Au lieu de frauder bureau par bureau, transporter dans leurs souliers des bulletins (c’est plus compliqué que les chaussettes, d’autant plus qu’une grande partie des votants reste pieds nus), ils ont envoyé à la queue leu leu les soldats du régime nouveau et les ont dirigé vers des bureaux à un seul bulletin de vote, (celui de ce régime nouveau bien sûr). Des individus se promenaient avec des détergents ou du coca cola censés effacer les traces de l’encre indélébile en théorie, que tout votant doit promener sur son doigt plusieurs jours après l’élection. On peut les comprendre. Les talibans ont déjà coupé plusieurs doigts « d’ayant voté » stigmatisés de cette substance noire.
 
Bien sûr, les coups classiques, intimider et terroriser les votants d’une part, et promener sur des routes impossibles les inspecteurs des Nations Unies et autres contrôleurs, n’ont pas manqué. Mais, et c’est là la première, ils ont carrément créé des bureau de vote fictifs, plus de 900 selon le New York Times, dans des lieux oubliés des dieux et des hommes, et qui ont donné des résultats soviétiques pour le candidat Karzaï. 
 
Soyons juste, chacun son fief, sa tribu, son intimidation, ses coups fourrés. Nous sommes en Afghanistan, patrie des clans, des seigneurs, des « sages », des caciques, qui négocient les votes par paquet (package deal). Ici une canalisation d’eau, là des poteaux électriques, ailleurs la protection des champs de pavot, ailleurs la construction d’un dispensaire, la liste est longue.
 
C’est drôle ces élections : chacun les voit comme une monnaie d’échange pour régler ce qu’il désire le plus : du pire (garder son gynécée couvert à jamais) au meilleur (bâtir une école).
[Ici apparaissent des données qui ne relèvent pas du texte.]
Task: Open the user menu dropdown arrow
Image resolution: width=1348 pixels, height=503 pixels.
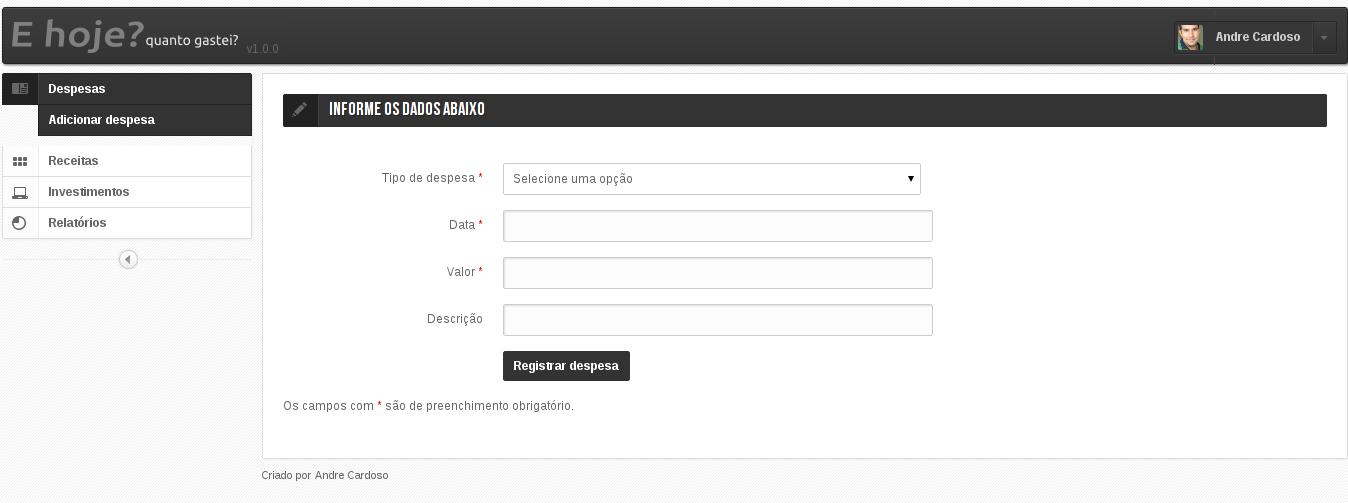Action: click(1323, 38)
Karzai, selon les dernières informations est en passe de l’emporter : il a réussi à intimider, acheter, offrir ou promettre plus. Plus ? Six cent bureaux de votes scellés pour cause de fraude dans « sa région » du sud, où les moins de vingt pour cent de participation n’ont pas empêché que celle-ci se transforme en 95 %. Plus ? Près d’un million de votes contestés. Plus ? Des milliers de femmes empêchées de voter, on oublie que l’Afghanistan est une République Islamique sous protection occidentale. Plus ? Un bon cinquième de la population n’a pas voté, habitant dans des régions incontrôlées. Là ou justement se sont érigés les bureaux fictifs.
 
Le président Obama vient de déclarer que ces élections, historiques, sont les premières organisées par les Afghans eux-mêmes. Avec une commission électorale indépendante et tout et tout. Sauf que, comme toujours dans ce pays, ce « tout » est le résultat de conciliabules et accords entre clans et seigneurs de la guerre.
 
Que le vote ouzbek est garanti par le « général » Dostom, exilé milliardaire en Turquie pour cause de trafic de drogue et gestion moyenâgeuse de sa ville Mazar e Charif. Que le vote tadjik est « garanti » par les soldats de l’ex alliance qui ont négocié leur intégration à l’armée. Que le vote pachtoun est sous le contrôle des alliés claniques de Karzai et de son frère. Il y a tellement de « sauf », que ces élections sont en effet purement afghanes…
 
Elles ne font que transcrire fidèlement les allégeances féodales des uns et des autres. 
 
Et, bien sûr, caresser chez nous notre obsession universaliste du concept électoral.